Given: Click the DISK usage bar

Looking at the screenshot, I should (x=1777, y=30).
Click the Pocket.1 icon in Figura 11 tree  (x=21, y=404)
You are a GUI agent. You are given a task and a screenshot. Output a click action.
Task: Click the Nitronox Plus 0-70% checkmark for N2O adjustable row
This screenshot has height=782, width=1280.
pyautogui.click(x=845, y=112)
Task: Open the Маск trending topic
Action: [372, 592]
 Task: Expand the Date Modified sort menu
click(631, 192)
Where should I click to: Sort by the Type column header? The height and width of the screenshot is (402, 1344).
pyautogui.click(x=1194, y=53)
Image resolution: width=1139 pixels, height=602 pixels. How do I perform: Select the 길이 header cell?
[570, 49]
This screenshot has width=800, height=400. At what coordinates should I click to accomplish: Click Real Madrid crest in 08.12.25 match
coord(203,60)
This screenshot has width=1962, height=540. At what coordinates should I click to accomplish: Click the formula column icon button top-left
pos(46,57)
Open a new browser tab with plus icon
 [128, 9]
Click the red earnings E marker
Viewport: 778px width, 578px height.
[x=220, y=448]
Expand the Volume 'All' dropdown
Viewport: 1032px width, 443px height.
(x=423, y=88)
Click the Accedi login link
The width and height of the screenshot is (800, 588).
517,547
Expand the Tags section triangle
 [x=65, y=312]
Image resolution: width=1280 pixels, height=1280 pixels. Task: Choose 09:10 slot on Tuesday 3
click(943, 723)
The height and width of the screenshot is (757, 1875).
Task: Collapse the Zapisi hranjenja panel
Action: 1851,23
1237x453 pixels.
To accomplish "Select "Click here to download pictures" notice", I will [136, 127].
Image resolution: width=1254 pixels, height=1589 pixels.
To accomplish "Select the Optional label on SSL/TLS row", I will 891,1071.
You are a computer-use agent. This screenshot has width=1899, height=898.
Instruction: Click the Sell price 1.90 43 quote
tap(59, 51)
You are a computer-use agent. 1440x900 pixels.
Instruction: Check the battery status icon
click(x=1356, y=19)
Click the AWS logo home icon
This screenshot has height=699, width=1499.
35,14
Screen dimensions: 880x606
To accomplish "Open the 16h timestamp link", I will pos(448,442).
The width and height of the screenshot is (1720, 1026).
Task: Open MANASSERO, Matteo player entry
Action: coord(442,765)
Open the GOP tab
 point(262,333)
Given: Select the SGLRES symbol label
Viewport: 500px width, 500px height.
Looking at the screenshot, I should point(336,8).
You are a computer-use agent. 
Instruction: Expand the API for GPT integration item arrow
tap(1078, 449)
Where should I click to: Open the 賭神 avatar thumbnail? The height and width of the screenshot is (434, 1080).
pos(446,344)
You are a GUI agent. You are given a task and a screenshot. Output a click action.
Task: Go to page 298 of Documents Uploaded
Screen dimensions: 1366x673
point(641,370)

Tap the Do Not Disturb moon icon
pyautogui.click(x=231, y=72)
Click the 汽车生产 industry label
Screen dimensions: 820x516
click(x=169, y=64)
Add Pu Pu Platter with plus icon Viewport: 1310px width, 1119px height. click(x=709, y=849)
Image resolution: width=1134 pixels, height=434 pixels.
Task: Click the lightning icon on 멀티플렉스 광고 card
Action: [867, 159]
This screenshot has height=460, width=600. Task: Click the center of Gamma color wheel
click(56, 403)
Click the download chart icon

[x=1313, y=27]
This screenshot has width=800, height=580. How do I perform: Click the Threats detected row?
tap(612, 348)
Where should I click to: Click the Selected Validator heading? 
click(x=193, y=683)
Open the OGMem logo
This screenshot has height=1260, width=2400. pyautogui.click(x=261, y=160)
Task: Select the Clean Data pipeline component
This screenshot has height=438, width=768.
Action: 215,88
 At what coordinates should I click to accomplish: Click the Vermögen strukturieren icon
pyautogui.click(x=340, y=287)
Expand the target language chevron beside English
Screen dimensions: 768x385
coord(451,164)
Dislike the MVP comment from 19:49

....

WHAT THIS TASK INVOLVES> Copy exactly the line that contains "Task: Select the" and every line after it, up to and including the last line of the records.

TASK RESPONSE>
Task: Select the Clean Data pipeline component
This screenshot has height=438, width=768.
Action: 215,88
 At what coordinates should I click to accomplish: Click the Vermögen strukturieren icon
pyautogui.click(x=340, y=287)
Expand the target language chevron beside English
Screen dimensions: 768x385
coord(451,164)
Dislike the MVP comment from 19:49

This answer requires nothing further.